There are only a limited number of places that the Federal Government can fund programs:
Increase Revenue/Decrease Spending
Growing the economy increases GDP, in effect making the pie bigger. Economic growth increases real wages, which increases the tax revenues collected by the Treasury. This is one of the underpinning tenants of supply-side economics (which says that if taxes are cut, the economy grows because people have more real wealth). Thirty years of relatively sustained economic growth is explained by restrained spending and low taxes (hat tip to Art Laffer, Jack Kemp, Ronald Reagan, Bill Clinton and the Republicans in the Congress in the 1990’s).
Obama and the Democrats in Congress propose to pay for their profligate spending by spurred economic growth. However, most of the assumptions being used appear overly optimistic. The assumptions are not called overly optimistic just by conservative economists, but also by liberal economists and economists from the Congressional Budget Office and Obama’s own White House advisors.

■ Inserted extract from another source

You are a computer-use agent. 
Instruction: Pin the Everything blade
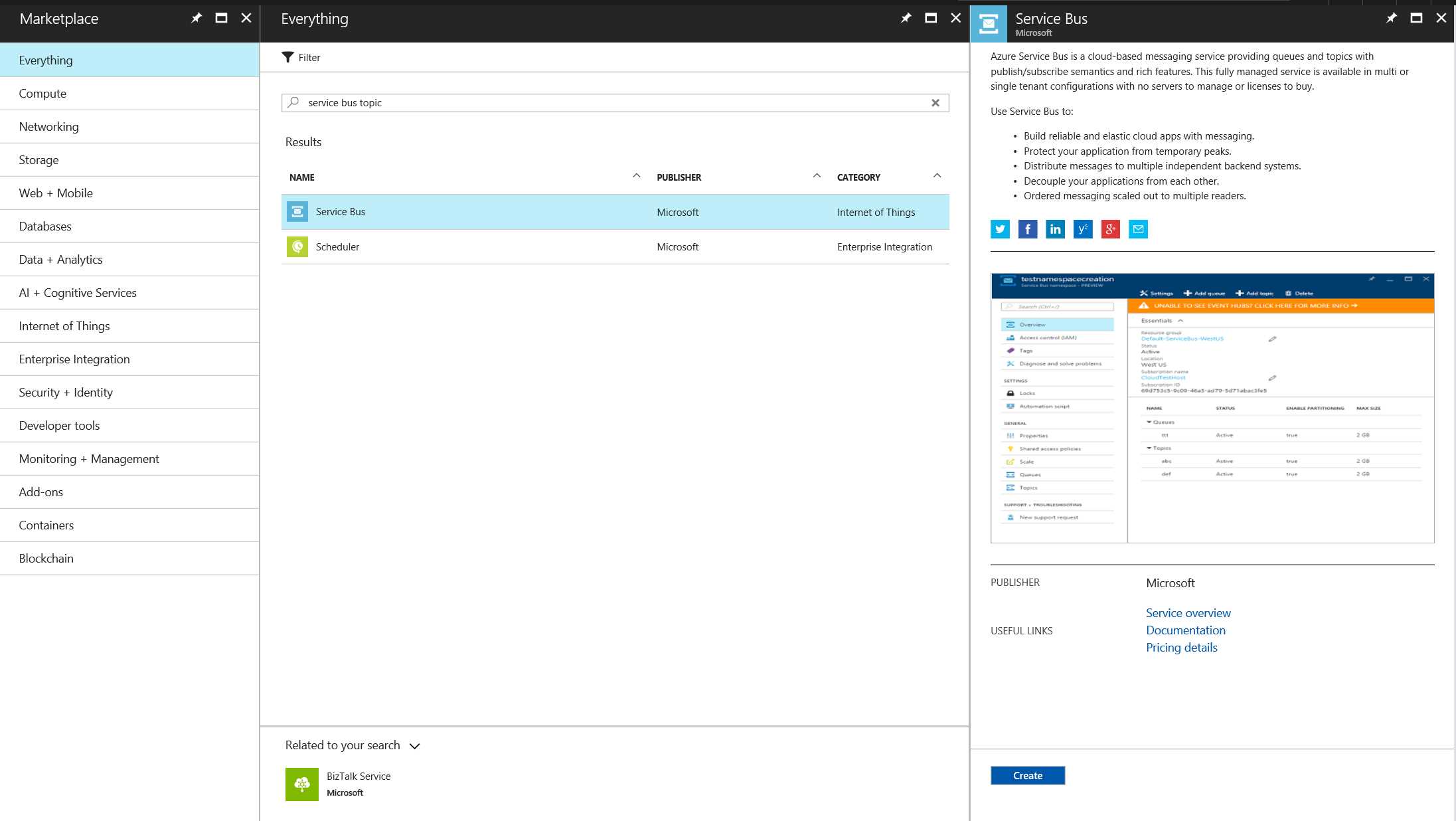[906, 18]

Government spending takes money from the private sector, where investment can be efficiently used by businesses to increase real wealth, and channels money to public programs that are, at best, inefficient at adding to the wealth of the country. And we all know there is no such thing of a collectivist Government program the Democrats and the Obama Administration do not like.

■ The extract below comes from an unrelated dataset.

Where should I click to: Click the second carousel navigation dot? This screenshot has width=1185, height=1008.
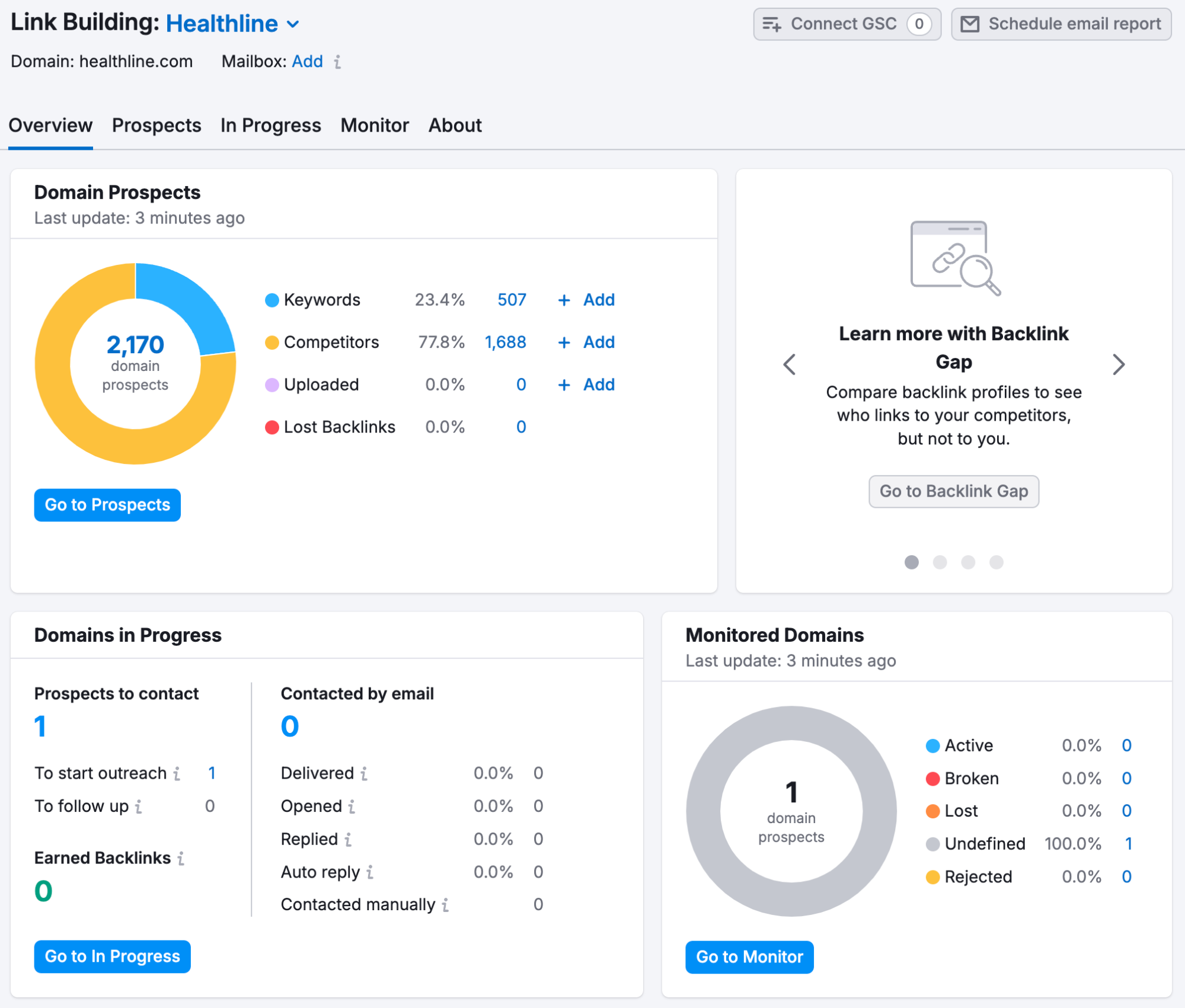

There are no serious spending cuts being proposed by this Democrat Congress and Administration That is, except for spending on military programs such as missile defense and other weapon systems. It is especially ironic that Obama pulls the plug on military spending. What is more “shovel ready” than a currently operating production line? Think about that next time you hear about a road construction or other infrastructure project being held up by the EPA permitting process.

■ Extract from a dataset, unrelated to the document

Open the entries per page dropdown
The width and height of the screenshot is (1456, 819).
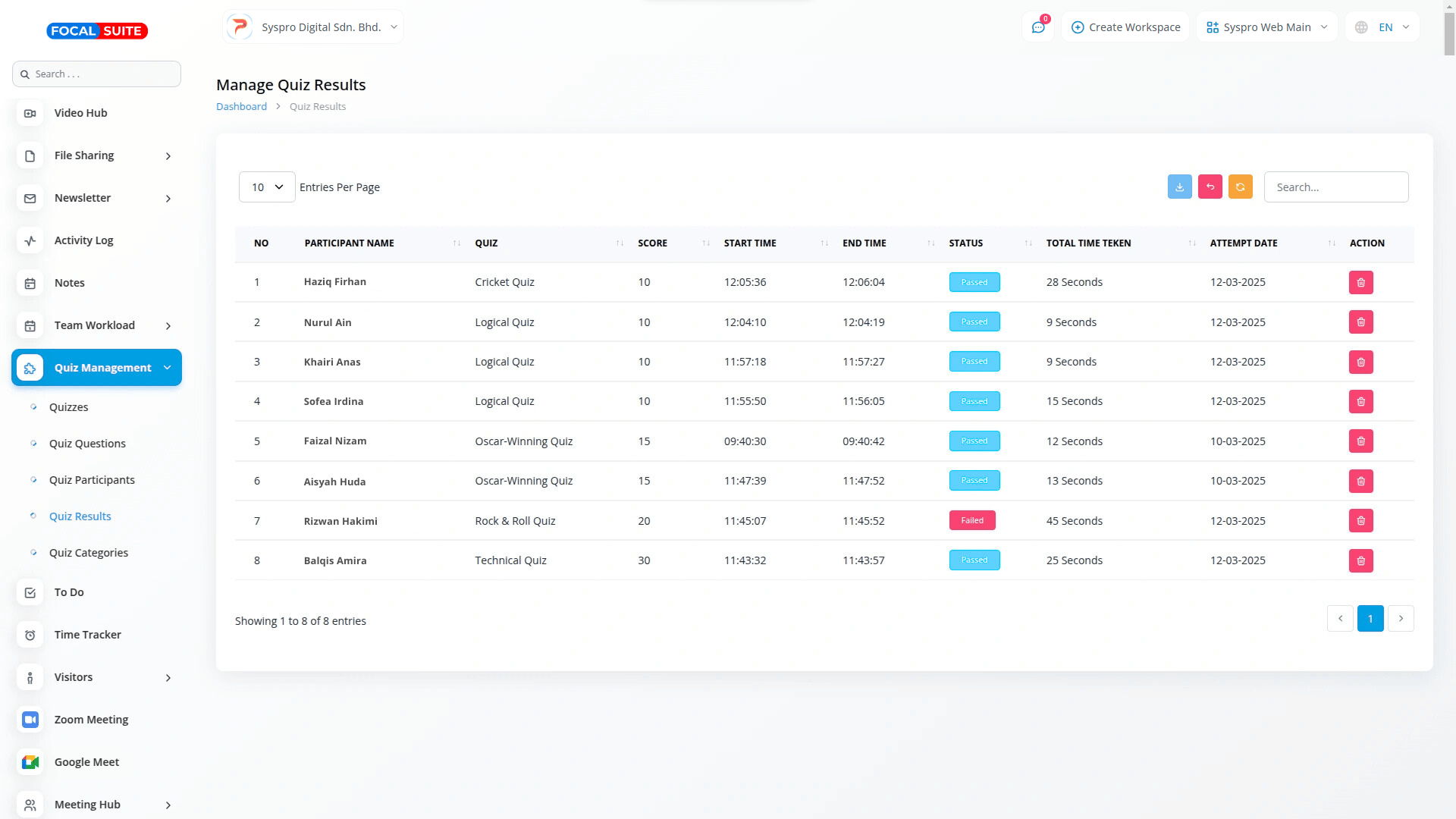(x=267, y=187)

To increase Government revenue, Obama has proposed to “tax the rich.” Above, I mentioned the increasing budget deficit because of decreasing tax revenues during this economic downturn. If Obama were to take every dollar from the “rich” he would not even make a dent in the indebtedness of the US. How long do you think Obama will keep the rich floor at $250,000 as he scrambles to pay for his collectivist agenda? Pretty soon, he may even have to tax the roughly 41% of the population that pay no taxes whatsoever, let alone the “rich.”
Head to the Bank
You borrow money all the time. When you buy a house or a car. When you use a credit card. Intelligent and responsible use of debt is beneficial to the individual, and also to the Government. However, you know that if you borrow too much money you can be quickly overwhelmed by your debt.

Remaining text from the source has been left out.